AVAILABLE RECORDS Block Start

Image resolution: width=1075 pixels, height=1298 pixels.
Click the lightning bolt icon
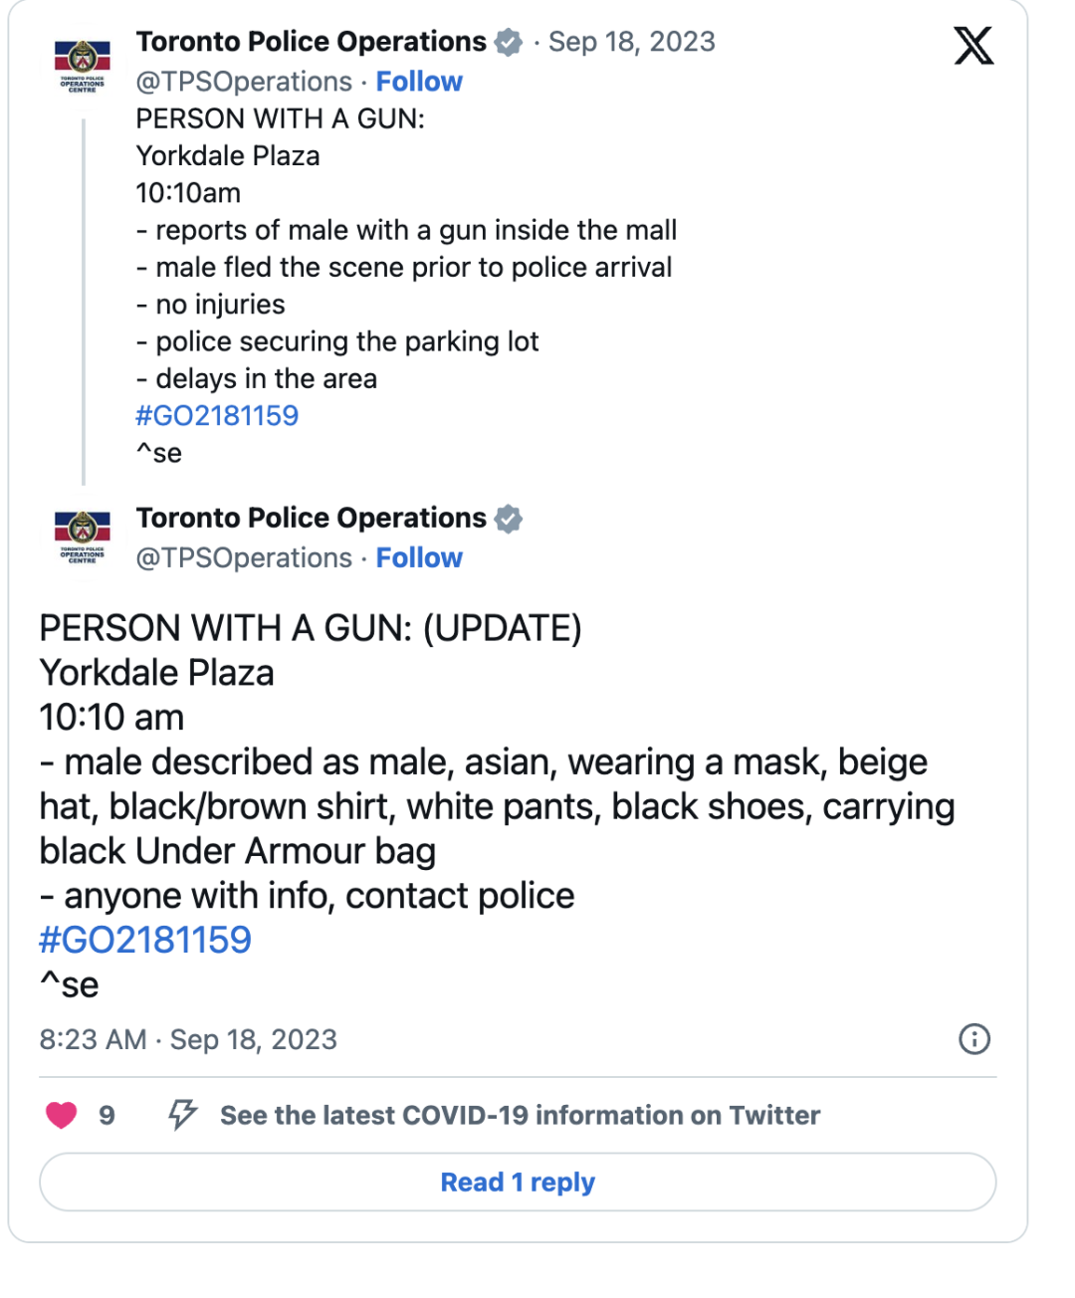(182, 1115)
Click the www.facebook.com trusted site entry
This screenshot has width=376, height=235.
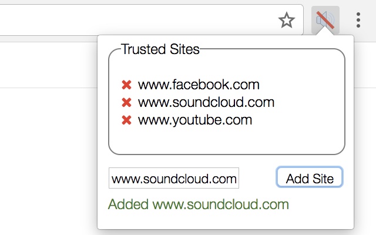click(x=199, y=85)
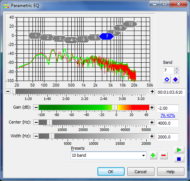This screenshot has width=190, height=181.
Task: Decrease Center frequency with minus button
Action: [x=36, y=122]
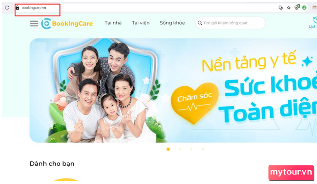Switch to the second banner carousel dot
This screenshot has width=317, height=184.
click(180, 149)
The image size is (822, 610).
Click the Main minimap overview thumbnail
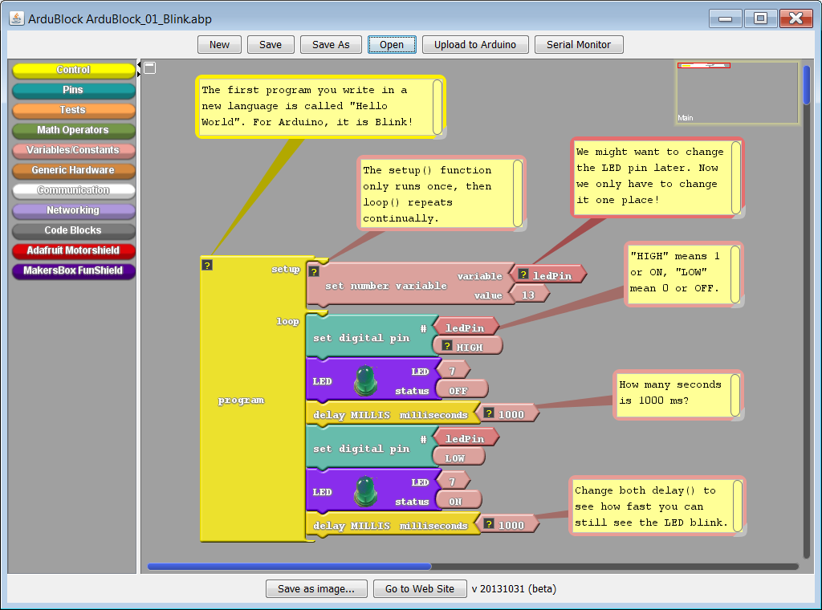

AVAILABLE RECORDS Block End

§ **TASK DETAILS**:
Counting the line with "Click the www.facebook.com trusted site entry" and the last line of the data above, transcribe those two lines and every line between them exactly, without the pictures.

§ **SOLVED PROBLEM**:
Click the www.facebook.com trusted site entry
This screenshot has width=376, height=235.
click(x=199, y=85)
This screenshot has width=190, height=181.
Task: Decrease Center frequency with minus button
Action: [x=36, y=122]
Switch to the second banner carousel dot
This screenshot has width=317, height=184.
click(180, 149)
The image size is (822, 610).
Click the Main minimap overview thumbnail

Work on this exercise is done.